┌──

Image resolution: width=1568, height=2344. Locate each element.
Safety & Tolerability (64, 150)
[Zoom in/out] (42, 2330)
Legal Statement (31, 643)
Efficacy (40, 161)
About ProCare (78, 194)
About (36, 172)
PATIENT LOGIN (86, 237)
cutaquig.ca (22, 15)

└──

#### Task objective:
Word for word, give the material above a second time.

#### Exercise solution:
Image resolution: width=1568, height=2344. Locate each element.
Safety & Tolerability (64, 150)
[Zoom in/out] (42, 2330)
Legal Statement (31, 643)
Efficacy (40, 161)
About ProCare (78, 194)
About (36, 172)
PATIENT LOGIN (86, 237)
cutaquig.ca (22, 15)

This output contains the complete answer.